> [TASK TO COMPLETE] Go to the line with "The image size is (1390, 868)." in the material below and copy from there through the line with "Instruction: Click the DS client avatar tile", exactly. Pictures are not copied.

──────── STORED DATA

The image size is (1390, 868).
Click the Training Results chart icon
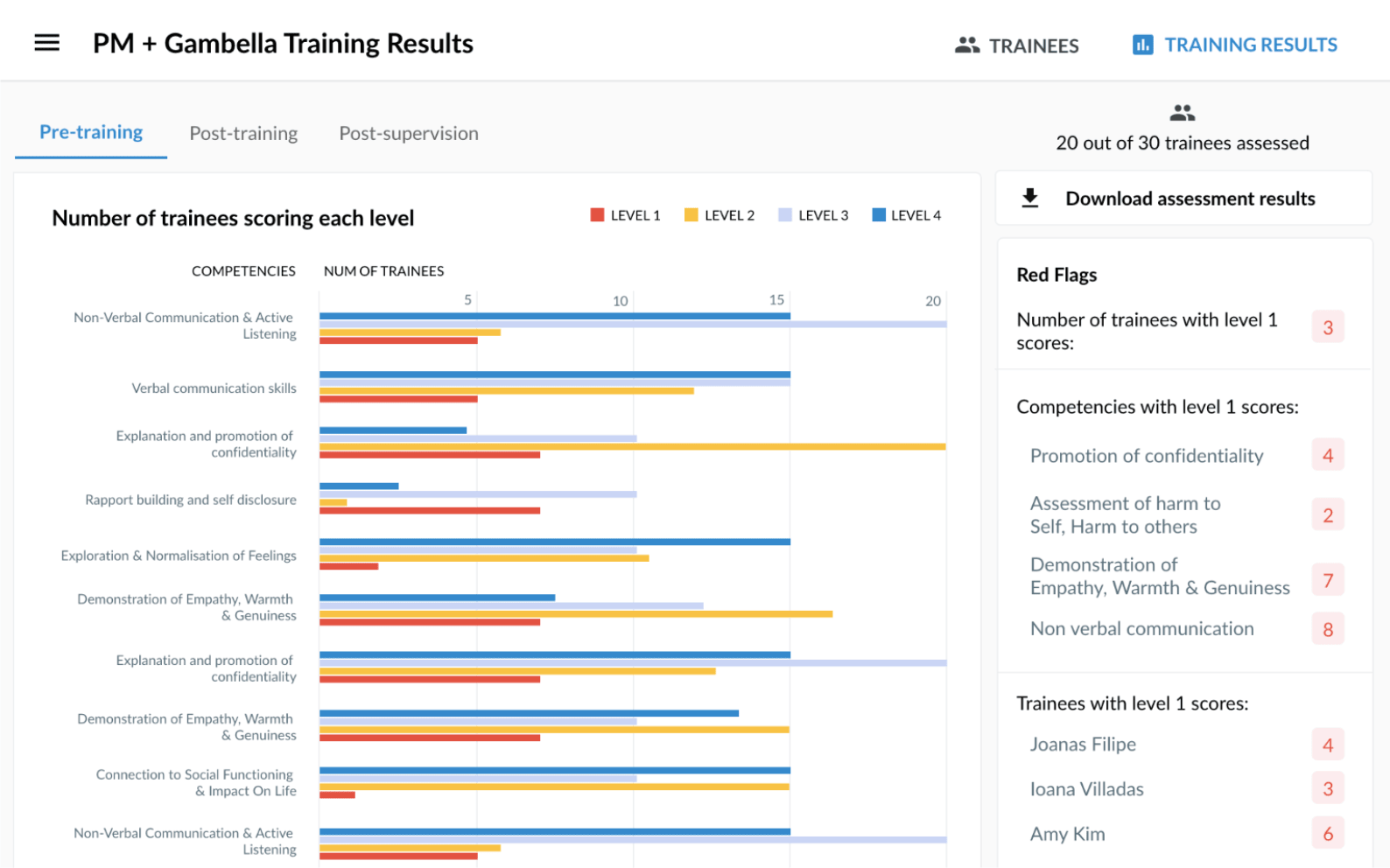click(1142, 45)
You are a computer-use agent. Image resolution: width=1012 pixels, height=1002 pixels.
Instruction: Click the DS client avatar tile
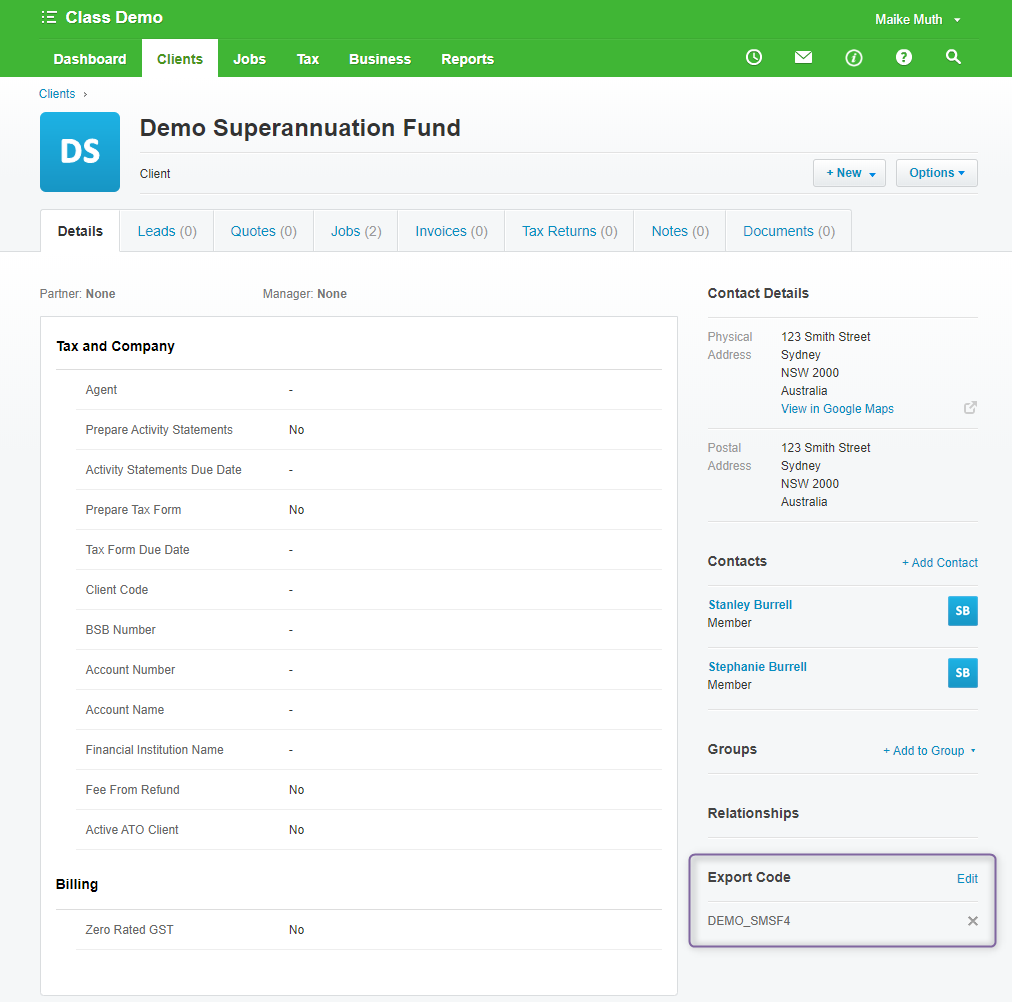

────────────────
──────── STORED DATA

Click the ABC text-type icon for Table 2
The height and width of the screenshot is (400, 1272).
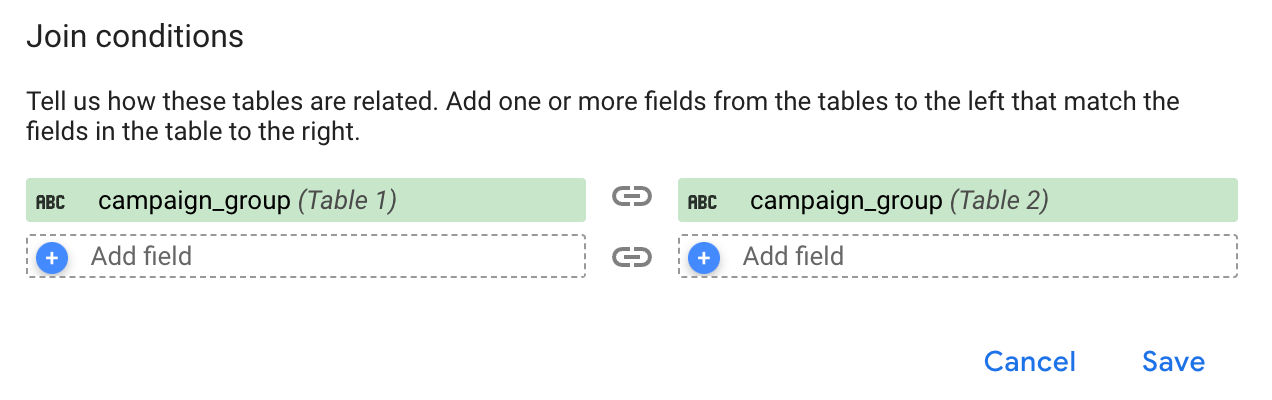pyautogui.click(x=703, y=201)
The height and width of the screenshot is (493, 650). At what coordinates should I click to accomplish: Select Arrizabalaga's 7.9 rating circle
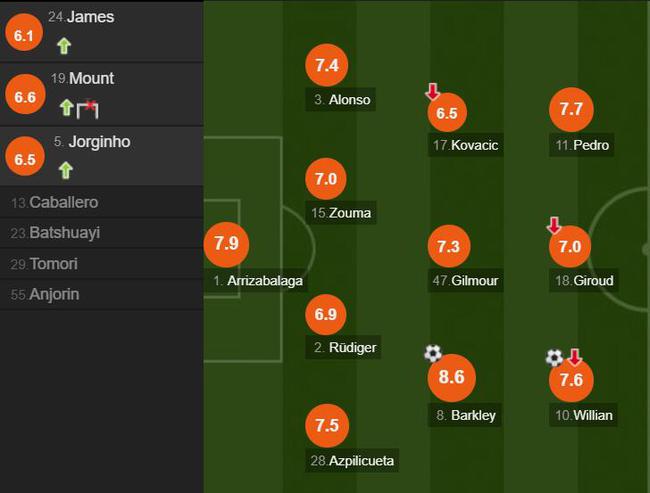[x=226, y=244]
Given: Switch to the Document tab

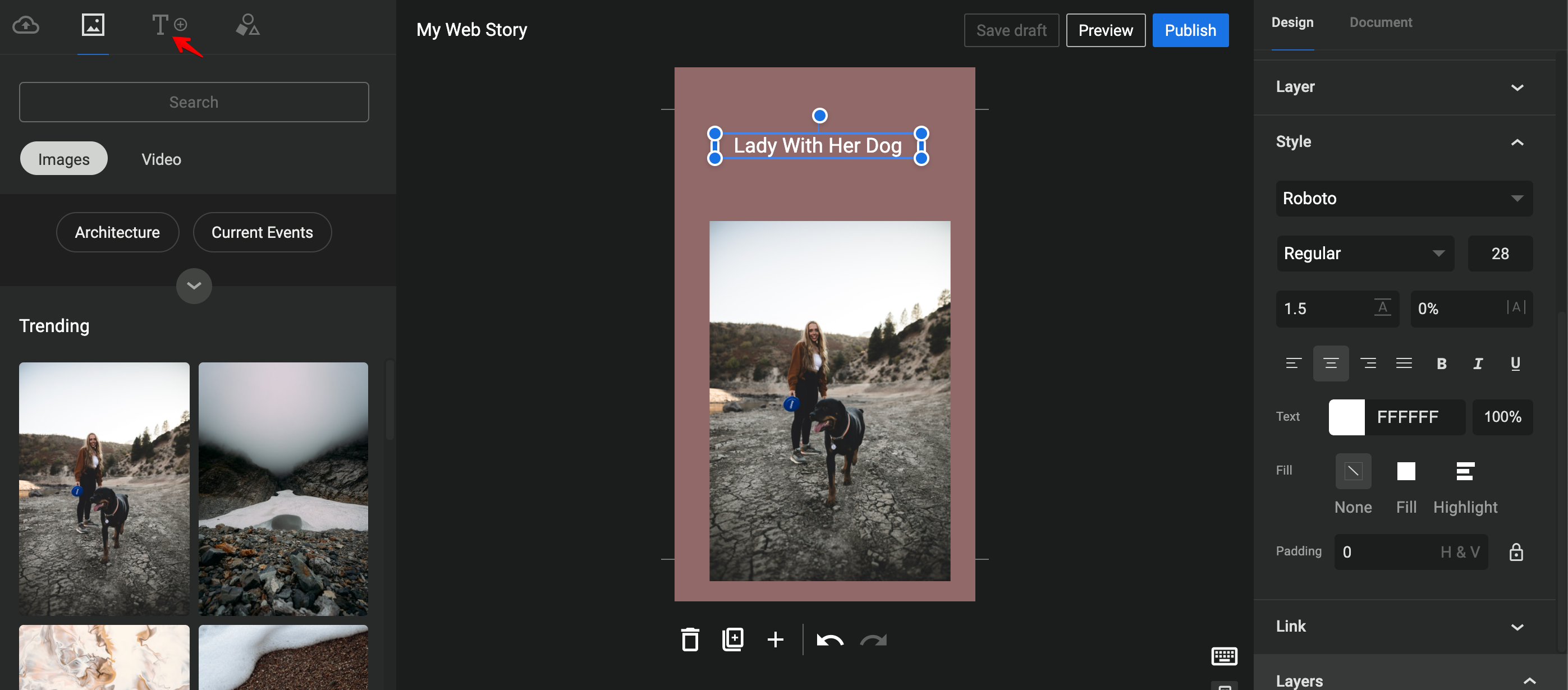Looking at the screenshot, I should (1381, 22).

────────────────
──────── STORED DATA

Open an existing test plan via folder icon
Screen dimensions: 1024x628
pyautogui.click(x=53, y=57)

────────────────

> [PROBLEM SOLUTION]
The image size is (1390, 868).
Click the Training Results chart icon
click(1142, 45)
You are a computer-use agent. Image resolution: width=1012 pixels, height=1002 pixels.
Instruction: Click the DS client avatar tile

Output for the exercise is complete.